On March 2, 1865, German missionary Reverend Carl Sylvius Volkner was slain at Opotiki. He was hung from a willow tree by his own congregation near the church Te Whakatohea had built for him.

The Church Missionary Society priest had lived among Te Whakatohea since 1861 in a period of complex intertribal politics against the background of the land wars. Letters indicate he was an informer for Governor George Grey.

Volkner, who had been in Auckland in January 1865, ignored warnings to stay away from Opotiki. He arrived on March 1 and was killed the next day, after praying and shaking hands with his killers.

He was decapitated and his blood tasted.
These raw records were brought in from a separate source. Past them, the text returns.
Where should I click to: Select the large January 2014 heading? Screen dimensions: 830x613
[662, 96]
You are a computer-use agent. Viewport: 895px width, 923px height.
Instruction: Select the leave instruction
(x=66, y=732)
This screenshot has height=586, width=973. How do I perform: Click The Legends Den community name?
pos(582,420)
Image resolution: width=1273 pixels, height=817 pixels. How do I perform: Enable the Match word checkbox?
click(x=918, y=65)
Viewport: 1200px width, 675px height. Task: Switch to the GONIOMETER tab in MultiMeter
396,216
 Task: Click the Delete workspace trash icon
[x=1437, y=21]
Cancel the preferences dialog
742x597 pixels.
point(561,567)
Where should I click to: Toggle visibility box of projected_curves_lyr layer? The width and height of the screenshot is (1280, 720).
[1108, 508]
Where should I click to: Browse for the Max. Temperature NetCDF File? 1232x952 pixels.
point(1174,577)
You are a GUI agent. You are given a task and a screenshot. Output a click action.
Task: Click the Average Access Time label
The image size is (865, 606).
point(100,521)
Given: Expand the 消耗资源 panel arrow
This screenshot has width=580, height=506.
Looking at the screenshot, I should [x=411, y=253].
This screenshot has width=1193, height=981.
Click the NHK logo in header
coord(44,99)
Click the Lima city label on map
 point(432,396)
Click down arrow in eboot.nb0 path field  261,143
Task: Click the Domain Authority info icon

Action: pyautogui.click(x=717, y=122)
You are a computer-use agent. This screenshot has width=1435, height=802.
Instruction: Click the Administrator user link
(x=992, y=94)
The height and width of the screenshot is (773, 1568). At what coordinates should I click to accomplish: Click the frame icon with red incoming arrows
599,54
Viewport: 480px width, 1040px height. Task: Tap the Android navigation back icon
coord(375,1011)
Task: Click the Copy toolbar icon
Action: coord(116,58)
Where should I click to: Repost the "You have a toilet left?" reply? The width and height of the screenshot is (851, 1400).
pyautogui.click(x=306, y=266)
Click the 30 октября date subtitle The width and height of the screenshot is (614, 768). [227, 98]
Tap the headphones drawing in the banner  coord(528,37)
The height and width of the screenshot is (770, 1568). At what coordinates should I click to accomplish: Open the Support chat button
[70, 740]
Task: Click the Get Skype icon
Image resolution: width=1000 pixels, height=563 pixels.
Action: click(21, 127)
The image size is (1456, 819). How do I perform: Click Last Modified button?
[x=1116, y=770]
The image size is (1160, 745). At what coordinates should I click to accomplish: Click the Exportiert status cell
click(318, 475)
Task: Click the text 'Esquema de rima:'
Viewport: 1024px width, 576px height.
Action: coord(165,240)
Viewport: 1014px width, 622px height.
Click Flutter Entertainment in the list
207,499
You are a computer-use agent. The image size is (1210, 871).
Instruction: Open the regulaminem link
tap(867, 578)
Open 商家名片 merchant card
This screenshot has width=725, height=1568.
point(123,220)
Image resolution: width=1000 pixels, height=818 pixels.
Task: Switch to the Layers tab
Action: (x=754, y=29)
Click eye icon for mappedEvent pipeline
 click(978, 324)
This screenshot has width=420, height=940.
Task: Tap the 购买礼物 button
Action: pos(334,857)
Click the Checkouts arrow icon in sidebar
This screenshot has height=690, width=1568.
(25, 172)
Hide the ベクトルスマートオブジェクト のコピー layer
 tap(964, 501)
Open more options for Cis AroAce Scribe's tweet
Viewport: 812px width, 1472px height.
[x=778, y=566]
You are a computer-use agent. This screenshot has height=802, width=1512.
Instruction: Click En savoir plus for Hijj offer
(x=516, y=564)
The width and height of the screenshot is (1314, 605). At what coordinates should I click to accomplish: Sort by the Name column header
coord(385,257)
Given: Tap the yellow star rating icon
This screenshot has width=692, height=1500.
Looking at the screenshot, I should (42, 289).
Kereopa Te Rau, a follower of the Pai Marire religion (known to the British at the time as Hauhau from their warcry) forced out the eyes and swallowed them.

Te Whakatohea chief Mokomoko denied responsibility for the killing, claiming he was present neither when the decision was made to kill Volkner nor at the slaying.

However, witnesses at his trial in Auckland claimed Mokomoko was in the procession and carried the rope.